## To do
Please copy the rows below line for line, without changing anything.
>> Begin Data provided
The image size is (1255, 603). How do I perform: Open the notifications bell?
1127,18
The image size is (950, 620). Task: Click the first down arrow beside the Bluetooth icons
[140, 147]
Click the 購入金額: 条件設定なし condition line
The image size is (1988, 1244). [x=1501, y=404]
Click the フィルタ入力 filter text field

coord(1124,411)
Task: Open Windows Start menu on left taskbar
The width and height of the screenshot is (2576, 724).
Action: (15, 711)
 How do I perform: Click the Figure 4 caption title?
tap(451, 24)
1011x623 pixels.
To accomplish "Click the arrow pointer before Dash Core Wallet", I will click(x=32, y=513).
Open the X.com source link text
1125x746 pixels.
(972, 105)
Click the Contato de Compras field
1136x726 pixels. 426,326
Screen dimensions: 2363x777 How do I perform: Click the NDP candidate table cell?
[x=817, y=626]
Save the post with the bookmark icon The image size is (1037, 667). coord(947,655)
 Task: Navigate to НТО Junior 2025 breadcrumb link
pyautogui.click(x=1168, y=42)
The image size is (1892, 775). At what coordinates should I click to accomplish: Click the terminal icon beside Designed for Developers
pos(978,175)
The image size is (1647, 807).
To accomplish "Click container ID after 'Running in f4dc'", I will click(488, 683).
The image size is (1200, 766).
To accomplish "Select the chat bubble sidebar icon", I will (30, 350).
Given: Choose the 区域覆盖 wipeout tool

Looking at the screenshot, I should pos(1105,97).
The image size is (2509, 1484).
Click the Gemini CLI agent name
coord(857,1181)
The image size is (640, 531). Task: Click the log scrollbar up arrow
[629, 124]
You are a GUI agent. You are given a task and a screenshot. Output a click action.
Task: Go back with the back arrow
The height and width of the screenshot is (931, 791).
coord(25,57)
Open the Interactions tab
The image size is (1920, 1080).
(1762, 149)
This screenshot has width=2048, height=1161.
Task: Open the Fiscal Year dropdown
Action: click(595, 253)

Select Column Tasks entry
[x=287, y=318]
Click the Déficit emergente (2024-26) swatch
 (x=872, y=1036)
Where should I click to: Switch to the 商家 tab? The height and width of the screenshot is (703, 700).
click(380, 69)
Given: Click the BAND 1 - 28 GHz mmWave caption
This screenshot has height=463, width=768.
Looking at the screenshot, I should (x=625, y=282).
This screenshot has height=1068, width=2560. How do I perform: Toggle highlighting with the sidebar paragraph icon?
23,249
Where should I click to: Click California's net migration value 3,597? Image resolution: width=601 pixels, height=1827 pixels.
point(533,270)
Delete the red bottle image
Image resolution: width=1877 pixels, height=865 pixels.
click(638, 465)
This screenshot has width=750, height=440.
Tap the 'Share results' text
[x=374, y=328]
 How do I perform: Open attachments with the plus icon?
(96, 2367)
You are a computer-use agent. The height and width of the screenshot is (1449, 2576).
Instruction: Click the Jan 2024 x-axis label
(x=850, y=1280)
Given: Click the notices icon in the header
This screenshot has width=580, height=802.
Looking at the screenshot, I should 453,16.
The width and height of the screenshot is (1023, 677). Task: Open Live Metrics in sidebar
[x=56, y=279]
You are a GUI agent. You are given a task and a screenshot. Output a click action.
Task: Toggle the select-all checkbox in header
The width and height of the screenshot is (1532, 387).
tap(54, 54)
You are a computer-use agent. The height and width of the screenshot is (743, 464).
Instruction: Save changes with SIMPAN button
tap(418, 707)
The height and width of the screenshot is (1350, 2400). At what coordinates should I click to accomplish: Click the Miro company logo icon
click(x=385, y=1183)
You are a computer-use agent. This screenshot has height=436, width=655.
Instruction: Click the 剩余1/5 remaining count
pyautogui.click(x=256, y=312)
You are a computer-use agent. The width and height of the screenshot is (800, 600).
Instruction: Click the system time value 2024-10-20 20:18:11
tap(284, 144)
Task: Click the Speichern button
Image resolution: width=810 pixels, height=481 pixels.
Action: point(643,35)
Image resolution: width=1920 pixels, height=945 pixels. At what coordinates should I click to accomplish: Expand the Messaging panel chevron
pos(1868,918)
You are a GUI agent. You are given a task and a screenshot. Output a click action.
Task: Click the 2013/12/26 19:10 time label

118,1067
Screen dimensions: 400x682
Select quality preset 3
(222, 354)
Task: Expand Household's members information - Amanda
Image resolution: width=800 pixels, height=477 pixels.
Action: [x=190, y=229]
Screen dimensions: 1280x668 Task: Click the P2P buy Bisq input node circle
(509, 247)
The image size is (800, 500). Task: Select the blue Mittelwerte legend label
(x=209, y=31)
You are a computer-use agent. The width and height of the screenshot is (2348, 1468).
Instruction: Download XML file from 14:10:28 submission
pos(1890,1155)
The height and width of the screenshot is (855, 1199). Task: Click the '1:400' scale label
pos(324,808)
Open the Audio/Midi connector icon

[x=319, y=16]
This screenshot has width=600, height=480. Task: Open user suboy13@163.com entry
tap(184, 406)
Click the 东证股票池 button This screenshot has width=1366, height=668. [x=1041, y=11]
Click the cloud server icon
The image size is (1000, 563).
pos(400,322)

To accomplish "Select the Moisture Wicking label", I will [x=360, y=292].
>> End Data provided
## Solution
The image size is (1255, 603). How do I perform: Open the notifications bell?
1127,18
The image size is (950, 620). Task: Click the first down arrow beside the Bluetooth icons
[140, 147]
Click the 購入金額: 条件設定なし condition line
The image size is (1988, 1244). [x=1501, y=404]
Click the フィルタ入力 filter text field

coord(1124,411)
Task: Open Windows Start menu on left taskbar
The width and height of the screenshot is (2576, 724).
Action: (15, 711)
 How do I perform: Click the Figure 4 caption title?
tap(451, 24)
1011x623 pixels.
To accomplish "Click the arrow pointer before Dash Core Wallet", I will click(x=32, y=513).
Open the X.com source link text
1125x746 pixels.
(972, 105)
Click the Contato de Compras field
1136x726 pixels. 426,326
Screen dimensions: 2363x777 How do I perform: Click the NDP candidate table cell?
[x=817, y=626]
Save the post with the bookmark icon The image size is (1037, 667). coord(947,655)
 Task: Navigate to НТО Junior 2025 breadcrumb link
pyautogui.click(x=1168, y=42)
The image size is (1892, 775). At what coordinates should I click to accomplish: Click the terminal icon beside Designed for Developers
pos(978,175)
The image size is (1647, 807).
To accomplish "Click container ID after 'Running in f4dc'", I will click(488, 683).
The image size is (1200, 766).
To accomplish "Select the chat bubble sidebar icon", I will (30, 350).
Given: Choose the 区域覆盖 wipeout tool

Looking at the screenshot, I should pos(1105,97).
The image size is (2509, 1484).
Click the Gemini CLI agent name
coord(857,1181)
The image size is (640, 531). Task: Click the log scrollbar up arrow
[629, 124]
You are a GUI agent. You are given a task and a screenshot. Output a click action.
Task: Go back with the back arrow
The height and width of the screenshot is (931, 791).
coord(25,57)
Open the Interactions tab
The image size is (1920, 1080).
(1762, 149)
This screenshot has width=2048, height=1161.
Task: Open the Fiscal Year dropdown
Action: click(595, 253)

Select Column Tasks entry
[x=287, y=318]
Click the Déficit emergente (2024-26) swatch
 (x=872, y=1036)
Where should I click to: Switch to the 商家 tab? The height and width of the screenshot is (703, 700).
click(380, 69)
Given: Click the BAND 1 - 28 GHz mmWave caption
This screenshot has height=463, width=768.
Looking at the screenshot, I should (x=625, y=282).
This screenshot has height=1068, width=2560. How do I perform: Toggle highlighting with the sidebar paragraph icon?
23,249
Where should I click to: Click California's net migration value 3,597? Image resolution: width=601 pixels, height=1827 pixels.
point(533,270)
Delete the red bottle image
Image resolution: width=1877 pixels, height=865 pixels.
click(638, 465)
This screenshot has width=750, height=440.
Tap the 'Share results' text
[x=374, y=328]
 How do I perform: Open attachments with the plus icon?
(96, 2367)
You are a computer-use agent. The height and width of the screenshot is (1449, 2576).
Instruction: Click the Jan 2024 x-axis label
(x=850, y=1280)
Given: Click the notices icon in the header
This screenshot has width=580, height=802.
Looking at the screenshot, I should 453,16.
The width and height of the screenshot is (1023, 677). Task: Open Live Metrics in sidebar
[x=56, y=279]
You are a GUI agent. You are given a task and a screenshot. Output a click action.
Task: Toggle the select-all checkbox in header
The width and height of the screenshot is (1532, 387).
tap(54, 54)
You are a computer-use agent. The height and width of the screenshot is (743, 464).
Instruction: Save changes with SIMPAN button
tap(418, 707)
The height and width of the screenshot is (1350, 2400). At what coordinates should I click to accomplish: Click the Miro company logo icon
click(x=385, y=1183)
You are a computer-use agent. This screenshot has height=436, width=655.
Instruction: Click the 剩余1/5 remaining count
pyautogui.click(x=256, y=312)
You are a computer-use agent. The width and height of the screenshot is (800, 600).
Instruction: Click the system time value 2024-10-20 20:18:11
tap(284, 144)
Task: Click the Speichern button
Image resolution: width=810 pixels, height=481 pixels.
Action: point(643,35)
Image resolution: width=1920 pixels, height=945 pixels. At what coordinates should I click to accomplish: Expand the Messaging panel chevron
pos(1868,918)
You are a GUI agent. You are given a task and a screenshot. Output a click action.
Task: Click the 2013/12/26 19:10 time label

118,1067
Screen dimensions: 400x682
Select quality preset 3
(222, 354)
Task: Expand Household's members information - Amanda
Image resolution: width=800 pixels, height=477 pixels.
Action: [x=190, y=229]
Screen dimensions: 1280x668 Task: Click the P2P buy Bisq input node circle
(509, 247)
The image size is (800, 500). Task: Select the blue Mittelwerte legend label
(x=209, y=31)
You are a computer-use agent. The width and height of the screenshot is (2348, 1468).
Instruction: Download XML file from 14:10:28 submission
pos(1890,1155)
The height and width of the screenshot is (855, 1199). Task: Click the '1:400' scale label
pos(324,808)
Open the Audio/Midi connector icon

[x=319, y=16]
This screenshot has width=600, height=480. Task: Open user suboy13@163.com entry
tap(184, 406)
Click the 东证股票池 button This screenshot has width=1366, height=668. [x=1041, y=11]
Click the cloud server icon
The image size is (1000, 563).
pos(400,322)

To accomplish "Select the Moisture Wicking label", I will [x=360, y=292].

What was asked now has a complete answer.